#### Supplied text:
※ ※ ※

Here, we analyze five major psychiatric disease cohorts, including 7849 cases and 10,799 controls, in a systematic manner to promote comparability of results, and more importantly to understand the degree to which the shared CNV loci may similarly or differently impact the development of neuropsychiatric disorders.
Study subjects and genotyping
Our study is composed of cases of neurodevelopmental and neuropsychiatric diseases and healthy controls from five independent cohorts (Table 1).
Janssen SCZ and BD cohort
The samples, including 3251 schizophrenia, 377 schizoaffective disorder, and 1344 bipolar cases, were collected from 28 clinical trials conducted by Janssen Research & Development, LLC, as described previously [10, 27]. These samples were genotyped on the Illumina 1MDuoV3 array. They were matched to controls, from the biorepository at the Center for Applied Genomics (CAG) of the Children’s Hospital of Philadelphia (CHOP), which were also genotyped on the Illumina 1MDuoV3 arrays to ensure consistency in CNV discovery biases. All controls were recruited at CHOP and had no diagnosis or family history of psychiatric disease based on their medical record. 
CHOP SCZ cohort
The cases and controls were from CAG at CHOP and the Department of Psychiatry at the University of Pennsylvania, School of Medicine. All cases meet DSM-IV-TR criteria for schizophrenia or schizoaffective disorder . A subject is excluded if he/she is unable to give informed consent to all aspects of the study, or is unable to speak and be interviewed in English, or has severe mental retardation. All samples were genotyped on the Affymetrix 6.0 array at CHOP, as described previously .
CHOP ASD cohort
The autism cohort included 3360 cases from Autism Genetics Resource exchange (AGRE), Autism Genome Project (AGP), and Autism Cases recruited and genotyped at CAG . The control group included children of self-reported Caucasian ancestry, recruited at CHOP. All controls had no history of ASD, or any other central nervous system disorder, chromosomal disorder, syndrome or genetic disorder. All samples were genotyped on the Illumina HumanHap550 chip .

※ ※ ※

#### Information provided:
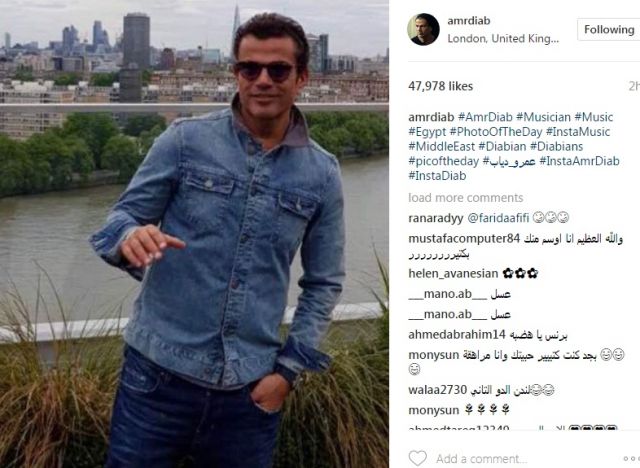Visit helen_avanesian commenter profile
Image resolution: width=640 pixels, height=468 pixels.
[453, 273]
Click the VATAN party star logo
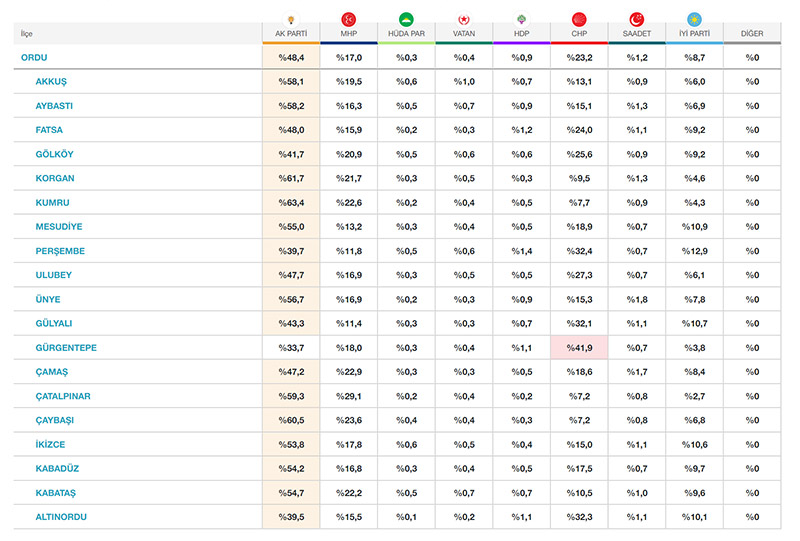The width and height of the screenshot is (800, 541). [464, 19]
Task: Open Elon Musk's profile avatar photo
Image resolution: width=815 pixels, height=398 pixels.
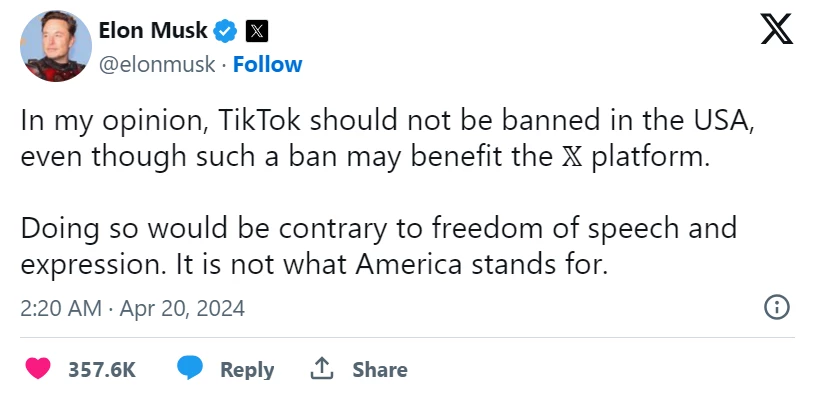Action: (56, 46)
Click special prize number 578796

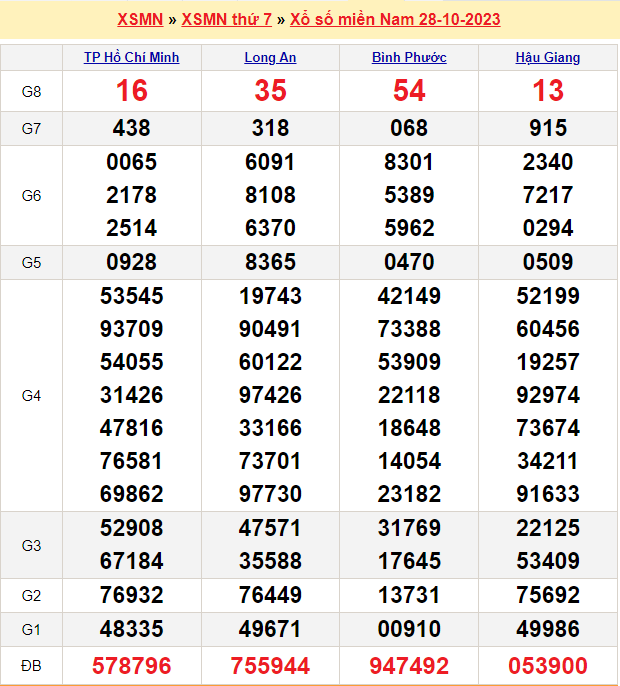tap(132, 666)
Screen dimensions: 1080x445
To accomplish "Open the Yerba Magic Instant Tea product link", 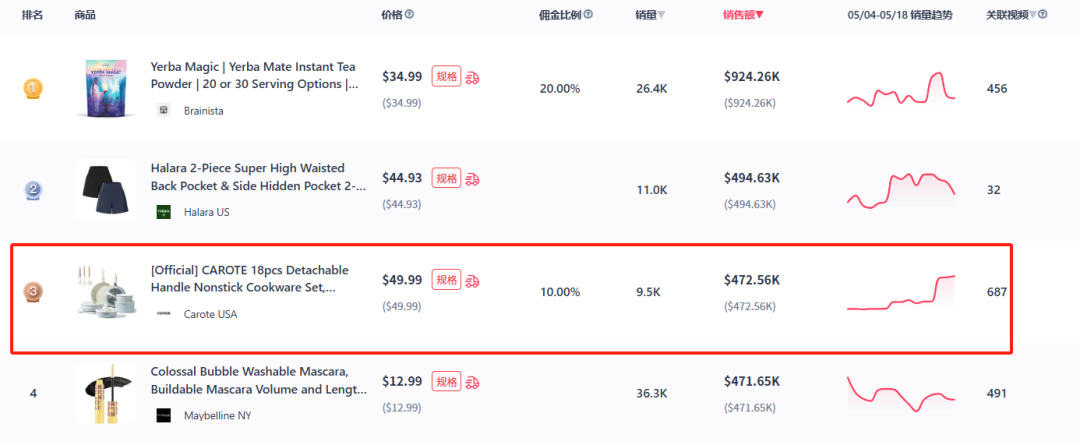I will (x=254, y=76).
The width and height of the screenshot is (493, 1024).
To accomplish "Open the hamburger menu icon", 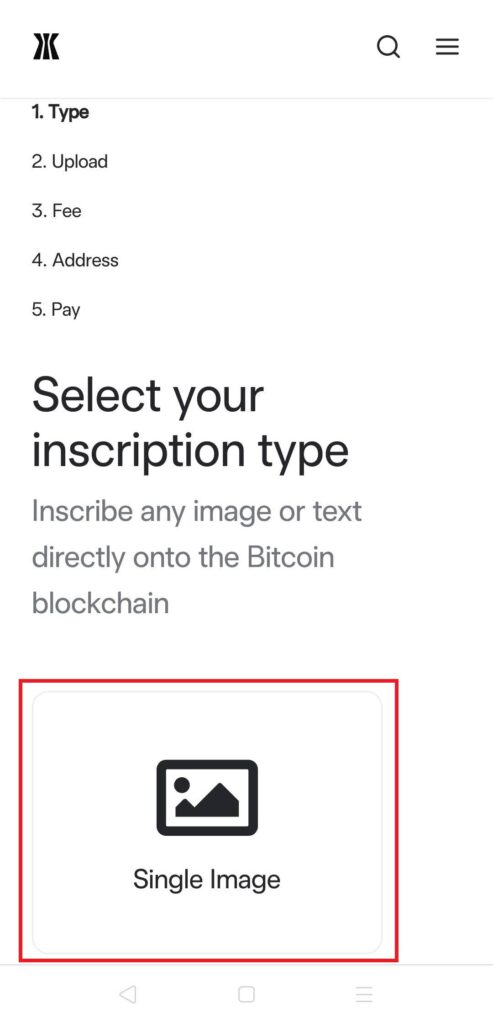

※ ※ ※

#### Tasks:
1. In the passage on psychiatric disease cohorts, on which array were the CHOP SCZ cohort samples genotyped?
2. Write out the part of the passage on psychiatric disease cohorts between "Study subjects and" and "cohorts (Table 1).", inclusive.
These lines come from a different source than the passage on psychiatric disease cohorts.

#### Answer list:
1. The Affymetrix 6.0 array, at CHOP.

2.
Study subjects and genotyping
Our study is composed of cases of neurodevelopmental and neuropsychiatric diseases and healthy controls from five independent cohorts (Table 1).